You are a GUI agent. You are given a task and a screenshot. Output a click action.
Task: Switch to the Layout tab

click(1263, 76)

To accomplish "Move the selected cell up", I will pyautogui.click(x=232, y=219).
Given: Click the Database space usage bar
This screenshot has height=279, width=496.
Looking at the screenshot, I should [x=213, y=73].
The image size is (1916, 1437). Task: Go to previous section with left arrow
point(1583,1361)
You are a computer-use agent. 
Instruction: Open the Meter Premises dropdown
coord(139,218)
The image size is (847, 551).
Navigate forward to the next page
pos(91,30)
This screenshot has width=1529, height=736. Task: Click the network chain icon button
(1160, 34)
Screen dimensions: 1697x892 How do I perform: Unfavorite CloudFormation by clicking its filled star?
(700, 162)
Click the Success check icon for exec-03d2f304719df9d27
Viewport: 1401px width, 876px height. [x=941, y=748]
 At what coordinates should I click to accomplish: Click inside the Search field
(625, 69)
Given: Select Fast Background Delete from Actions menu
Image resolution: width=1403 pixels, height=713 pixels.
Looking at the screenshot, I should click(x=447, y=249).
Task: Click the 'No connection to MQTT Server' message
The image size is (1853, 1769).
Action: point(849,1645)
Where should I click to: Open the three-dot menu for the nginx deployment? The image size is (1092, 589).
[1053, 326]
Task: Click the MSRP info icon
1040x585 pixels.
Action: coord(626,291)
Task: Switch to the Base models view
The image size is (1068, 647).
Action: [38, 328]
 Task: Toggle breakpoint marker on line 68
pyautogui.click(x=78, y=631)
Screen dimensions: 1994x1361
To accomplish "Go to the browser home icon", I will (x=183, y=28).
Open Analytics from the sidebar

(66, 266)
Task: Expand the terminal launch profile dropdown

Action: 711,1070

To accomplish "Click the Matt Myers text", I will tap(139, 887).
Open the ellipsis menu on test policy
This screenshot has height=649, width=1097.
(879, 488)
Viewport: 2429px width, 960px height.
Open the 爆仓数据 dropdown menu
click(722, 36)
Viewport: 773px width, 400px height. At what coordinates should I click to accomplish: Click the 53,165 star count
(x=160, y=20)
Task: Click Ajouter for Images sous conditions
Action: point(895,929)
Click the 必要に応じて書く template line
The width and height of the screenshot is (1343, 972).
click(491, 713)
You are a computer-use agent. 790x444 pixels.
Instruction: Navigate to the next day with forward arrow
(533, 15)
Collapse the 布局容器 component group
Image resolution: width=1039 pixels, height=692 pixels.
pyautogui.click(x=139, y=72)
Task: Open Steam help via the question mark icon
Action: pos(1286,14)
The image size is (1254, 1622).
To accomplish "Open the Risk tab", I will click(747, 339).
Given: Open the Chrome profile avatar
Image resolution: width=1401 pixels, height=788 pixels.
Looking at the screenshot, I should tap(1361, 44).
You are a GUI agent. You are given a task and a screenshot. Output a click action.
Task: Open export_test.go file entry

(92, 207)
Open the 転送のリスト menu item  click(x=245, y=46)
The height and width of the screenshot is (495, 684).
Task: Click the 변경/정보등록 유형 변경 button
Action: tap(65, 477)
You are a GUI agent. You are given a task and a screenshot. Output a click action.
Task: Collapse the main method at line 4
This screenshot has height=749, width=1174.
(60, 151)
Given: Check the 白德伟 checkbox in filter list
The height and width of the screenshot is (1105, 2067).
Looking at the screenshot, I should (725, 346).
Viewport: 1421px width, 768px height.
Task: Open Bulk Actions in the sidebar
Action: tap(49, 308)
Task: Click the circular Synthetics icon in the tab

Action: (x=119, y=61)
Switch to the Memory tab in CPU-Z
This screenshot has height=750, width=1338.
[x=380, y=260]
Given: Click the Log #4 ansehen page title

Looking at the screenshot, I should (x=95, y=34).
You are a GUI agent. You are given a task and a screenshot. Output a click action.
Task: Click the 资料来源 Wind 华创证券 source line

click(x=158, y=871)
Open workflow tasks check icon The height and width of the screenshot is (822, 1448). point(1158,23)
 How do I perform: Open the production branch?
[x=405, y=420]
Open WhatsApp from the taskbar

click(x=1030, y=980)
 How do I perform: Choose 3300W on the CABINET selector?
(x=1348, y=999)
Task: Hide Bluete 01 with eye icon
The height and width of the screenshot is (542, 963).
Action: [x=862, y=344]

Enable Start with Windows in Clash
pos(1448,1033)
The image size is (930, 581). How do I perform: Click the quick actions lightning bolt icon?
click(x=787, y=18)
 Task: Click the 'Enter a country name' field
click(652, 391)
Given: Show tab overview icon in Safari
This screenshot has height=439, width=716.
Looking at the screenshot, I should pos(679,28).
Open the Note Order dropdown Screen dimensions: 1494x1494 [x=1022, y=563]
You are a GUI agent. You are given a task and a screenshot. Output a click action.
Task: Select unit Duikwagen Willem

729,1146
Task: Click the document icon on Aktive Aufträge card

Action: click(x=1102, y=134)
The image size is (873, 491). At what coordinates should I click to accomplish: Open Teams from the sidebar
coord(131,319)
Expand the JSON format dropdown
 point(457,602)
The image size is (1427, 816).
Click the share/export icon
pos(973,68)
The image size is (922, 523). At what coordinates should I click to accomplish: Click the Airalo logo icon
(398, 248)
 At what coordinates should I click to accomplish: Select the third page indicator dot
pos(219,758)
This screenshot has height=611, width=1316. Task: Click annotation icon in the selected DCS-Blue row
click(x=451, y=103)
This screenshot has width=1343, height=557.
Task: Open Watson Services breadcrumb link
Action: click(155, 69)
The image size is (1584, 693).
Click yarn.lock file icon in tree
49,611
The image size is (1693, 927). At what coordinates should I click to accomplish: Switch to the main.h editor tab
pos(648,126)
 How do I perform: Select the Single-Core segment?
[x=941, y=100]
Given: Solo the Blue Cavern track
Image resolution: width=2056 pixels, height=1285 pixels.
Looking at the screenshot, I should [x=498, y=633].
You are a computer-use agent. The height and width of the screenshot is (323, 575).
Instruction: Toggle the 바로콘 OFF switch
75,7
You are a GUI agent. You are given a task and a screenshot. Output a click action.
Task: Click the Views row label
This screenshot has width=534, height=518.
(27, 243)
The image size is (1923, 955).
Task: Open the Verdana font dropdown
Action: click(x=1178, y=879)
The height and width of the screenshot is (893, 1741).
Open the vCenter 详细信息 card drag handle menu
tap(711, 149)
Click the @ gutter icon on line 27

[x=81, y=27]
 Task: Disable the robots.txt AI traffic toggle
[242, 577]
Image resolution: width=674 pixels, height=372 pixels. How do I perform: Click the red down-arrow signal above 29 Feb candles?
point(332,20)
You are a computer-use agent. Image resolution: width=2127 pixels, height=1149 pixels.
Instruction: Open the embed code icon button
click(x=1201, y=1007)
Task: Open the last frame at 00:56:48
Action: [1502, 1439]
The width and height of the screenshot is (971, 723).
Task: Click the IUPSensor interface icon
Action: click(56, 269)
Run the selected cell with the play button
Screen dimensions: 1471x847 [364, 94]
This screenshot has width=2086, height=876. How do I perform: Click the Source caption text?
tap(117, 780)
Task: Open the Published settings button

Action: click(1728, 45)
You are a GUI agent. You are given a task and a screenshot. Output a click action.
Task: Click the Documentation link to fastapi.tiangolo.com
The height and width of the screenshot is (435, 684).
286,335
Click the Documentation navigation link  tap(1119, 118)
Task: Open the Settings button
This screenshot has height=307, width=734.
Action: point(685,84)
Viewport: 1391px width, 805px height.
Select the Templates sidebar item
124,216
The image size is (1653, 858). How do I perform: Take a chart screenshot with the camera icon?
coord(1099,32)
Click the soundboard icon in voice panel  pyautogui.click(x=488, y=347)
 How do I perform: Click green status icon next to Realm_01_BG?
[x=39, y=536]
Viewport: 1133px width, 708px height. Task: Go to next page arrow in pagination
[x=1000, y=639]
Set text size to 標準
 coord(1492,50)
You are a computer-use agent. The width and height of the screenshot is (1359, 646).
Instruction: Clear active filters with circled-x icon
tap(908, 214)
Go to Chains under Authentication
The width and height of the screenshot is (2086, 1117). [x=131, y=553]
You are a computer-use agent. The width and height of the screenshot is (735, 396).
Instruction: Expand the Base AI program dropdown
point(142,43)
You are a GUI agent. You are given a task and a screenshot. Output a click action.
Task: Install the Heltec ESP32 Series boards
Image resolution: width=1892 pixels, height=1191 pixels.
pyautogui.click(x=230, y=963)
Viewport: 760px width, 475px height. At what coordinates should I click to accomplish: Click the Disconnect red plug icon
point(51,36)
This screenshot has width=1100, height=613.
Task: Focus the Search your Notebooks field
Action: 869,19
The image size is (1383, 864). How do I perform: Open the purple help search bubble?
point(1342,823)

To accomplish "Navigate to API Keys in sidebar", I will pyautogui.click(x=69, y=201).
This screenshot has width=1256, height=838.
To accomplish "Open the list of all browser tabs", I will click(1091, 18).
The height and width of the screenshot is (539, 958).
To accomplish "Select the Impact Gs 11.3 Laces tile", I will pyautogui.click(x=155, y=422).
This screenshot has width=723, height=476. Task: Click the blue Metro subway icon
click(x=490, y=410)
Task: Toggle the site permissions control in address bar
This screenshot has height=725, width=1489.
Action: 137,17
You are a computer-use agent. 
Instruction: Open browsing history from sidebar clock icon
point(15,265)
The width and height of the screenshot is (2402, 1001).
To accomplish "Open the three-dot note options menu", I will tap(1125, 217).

# # # #

* _What the exercise asks_
Please restate the records word for word. Go from the first line to the line with "Task: Click the MSRP info icon" and include both.

* _Exercise solution_
You are a GUI agent. You are given a task and a screenshot. Output a click action.
Task: Switch to the Layout tab

click(1263, 76)

To accomplish "Move the selected cell up", I will pyautogui.click(x=232, y=219).
Given: Click the Database space usage bar
This screenshot has height=279, width=496.
Looking at the screenshot, I should [x=213, y=73].
The image size is (1916, 1437). Task: Go to previous section with left arrow
point(1583,1361)
You are a computer-use agent. 
Instruction: Open the Meter Premises dropdown
coord(139,218)
The image size is (847, 551).
Navigate forward to the next page
pos(91,30)
This screenshot has width=1529, height=736. Task: Click the network chain icon button
(1160, 34)
Screen dimensions: 1697x892 How do I perform: Unfavorite CloudFormation by clicking its filled star?
(700, 162)
Click the Success check icon for exec-03d2f304719df9d27
Viewport: 1401px width, 876px height. [x=941, y=748]
 At what coordinates should I click to accomplish: Click inside the Search field
(625, 69)
Given: Select Fast Background Delete from Actions menu
Image resolution: width=1403 pixels, height=713 pixels.
Looking at the screenshot, I should click(x=447, y=249).
Task: Click the 'No connection to MQTT Server' message
The image size is (1853, 1769).
Action: point(849,1645)
Where should I click to: Open the three-dot menu for the nginx deployment? The image size is (1092, 589).
[1053, 326]
Task: Click the MSRP info icon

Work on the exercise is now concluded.